Problem Statement
Every developer has lived through this: you inherit a codebase, or join a new team, and the first week is just expensive confusion. You're opening files at random, grepping for entry points, and accidentally breaking things you didn't know were connected. The README doesn't help. The original engineers have moved on. The real problem isn't the code it's the absence of a map. Senior engineers solve this informally. They pair with you, point you to the right files first, warn you before you touch the wrong abstraction. That knowledge is never written down anywhere. It walks out the door with them. Compass is built to capture and surface exactly that: the structural, architectural understanding of a codebase that separates a senior engineer's first day from everyone else's.
Solution Provided
Paste a GitHub URL. That's it. Compass clones the repository and runs it through a four-pass Gemini analysis pipeline that builds a structured knowledge graph of the entire codebase from individual file purposes to cross-file call graphs, user-facing features, and the high-level architecture patterns at play. That single knowledge graph then powers five distinct output modes:
- A text brief readable in 90 seconds
- An audio brief delivered by a voice assistant that walks you through the codebase like a senior engineer doing a handoff with full interruption support
- An architecture diagram generated from the knowledge graph
- A PDF report covering every file: what it does, what calls it, what it calls, and what functions live in it
- A Live Chat grounded in the knowledge graph, with automatic routing to a more powerful model when you ask how to build something
The most distinctive feature is the Ambient Session: share your screen, and Compass watches at 1 fps, knows your full codebase and your current implementation plan, and speaks up only when it sees something specific and actionable when you open the wrong file, or are about to recreate something that already exists elsewhere. The rest of the time, it's completely silently.
Key Features
Four-Pass Knowledge Graph Each ingestion runs four sequential Gemini passes: file-level metadata, cross-file call graph, user-facing feature mapping, and a full architecture synthesis. All four outputs merge into a single JSON knowledge graph that grounds every other feature.
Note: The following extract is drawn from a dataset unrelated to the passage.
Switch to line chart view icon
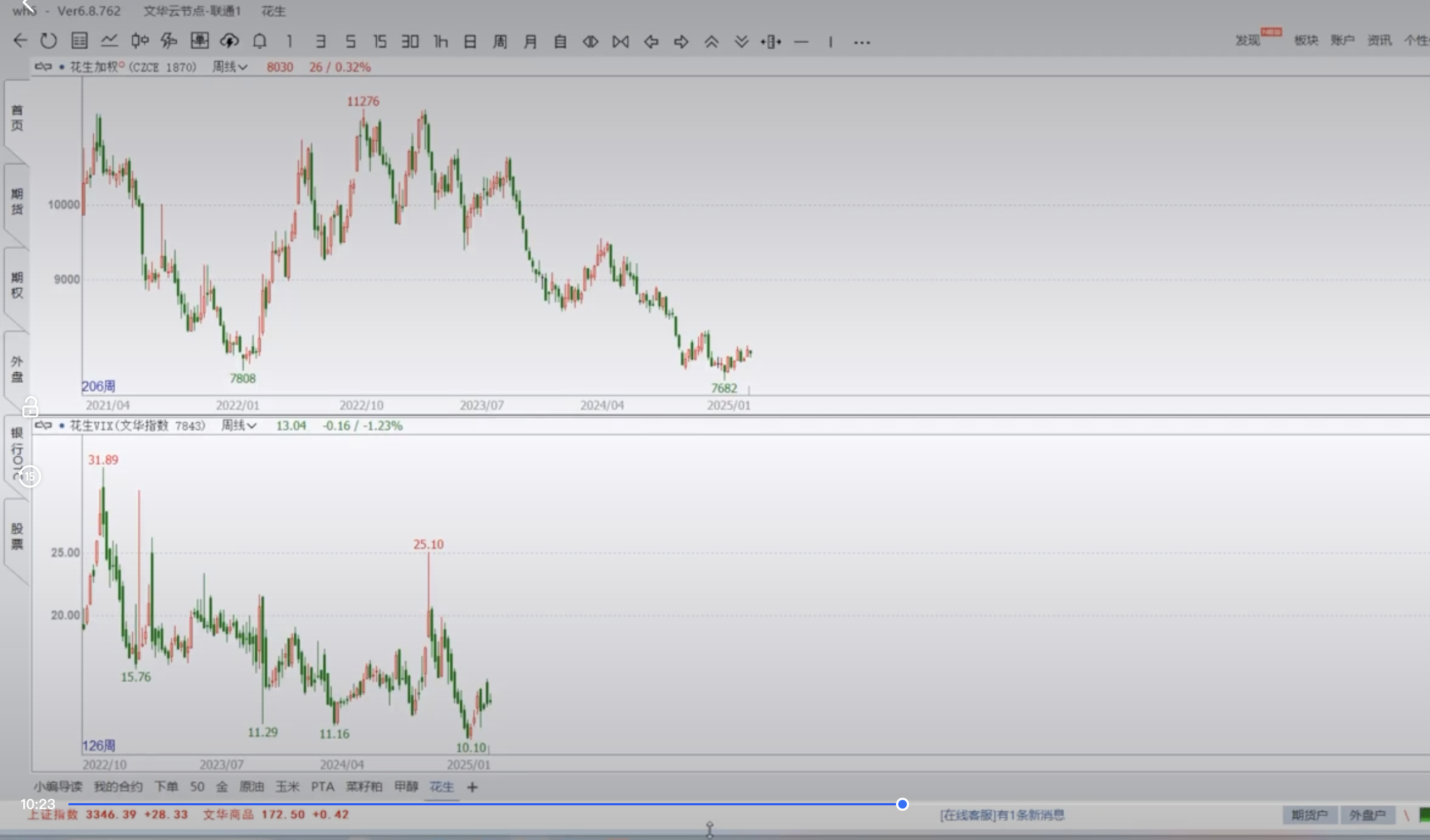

Text Brief A concise markdown summary of the codebase architecture pattern, key conventions, entry points, and things you need to know before touching anything readable in under two minutes.
Live Voice Assistant A full-duplex bidirectional voice session via Google ADK and Gemini Live. The assistant delivers a spoken codebase briefing on start, answers questions mid-session, and can generate implementation plans and architecture diagrams on voice command. Interruption is supported at any time.
Ambient Session A proactive screen-watching AI that runs alongside you while you code. It captures your screen at 1 fps, holds your full knowledge graph and implementation plan in context, and speaks only when it detects a deviation or a missed connection. Completely silent otherwise.
Architecture Diagram Generated directly from the knowledge graph using Gemini's image model. Expandable to fullscreen. Can be triggered via voice command during a live session.
PDF Export A professional report built with ReportLab: cover page, architecture overview, Mermaid diagram rendered to PNG, feature map table, and a complete per-file breakdown.
Smart Chat Routing General questions go to the faster flash model. Messages that match implementation-plan intent are automatically routed to the more capable pro model for step-by-step, file-specific guidance.
Large Repo Support Repos exceeding 700K tokens trigger a graceful fallback: directory pruning, language-aware file skeletonisation (signatures and docstrings only), batched Pass 1 with greedy bin packing, and structured JSON fed into Passes 2–4. Architectural understanding is preserved even when function body detail is reduced.
Context Caching After Pass 1, the repo content is cached for Passes 2–4, cutting analysis costs by 60–70% on any meaningfully sized repository.
Technologies we used
- Backend : FastAPI + Uvicorn
- Analysis & chat : gemini-3-flash-preview via google-genai SDK
- Implementation plans : gemini-3.1-pro-preview via google-genai SDK
- Live voice assistant : gemini-2.5-flash-native-audio-preview via Google ADK
- Architecture diagram : gemini -3-pro-image-preview via google-genai SDK
- PDF generation : ReportLab
- FrontendVanilla JS + Web Audio API
- Repo cloning : GitPython
- Deployment : Google Cloud Run
Target Users
New engineers joining an existing team Cut the orientation period from weeks to hours. Compass gives you the map that normally only exists in a senior engineer's head. Engineering teams during offboarding When a key engineer leaves, their architectural knowledge doesn't have to leave with them. Compass captures and surfaces it before they go. Open-source contributors Drop into an unfamiliar repo and understand its structure, conventions, and feature map before writing a single line. Tech leads and reviewers Get an instant architectural view of any repo you're auditing, reviewing, or inheriting, without spending a day reading through it manually. Solo developers revisiting old projects Return to a codebase you haven't touched in months and get reoriented in 90 seconds instead of 90 minutes.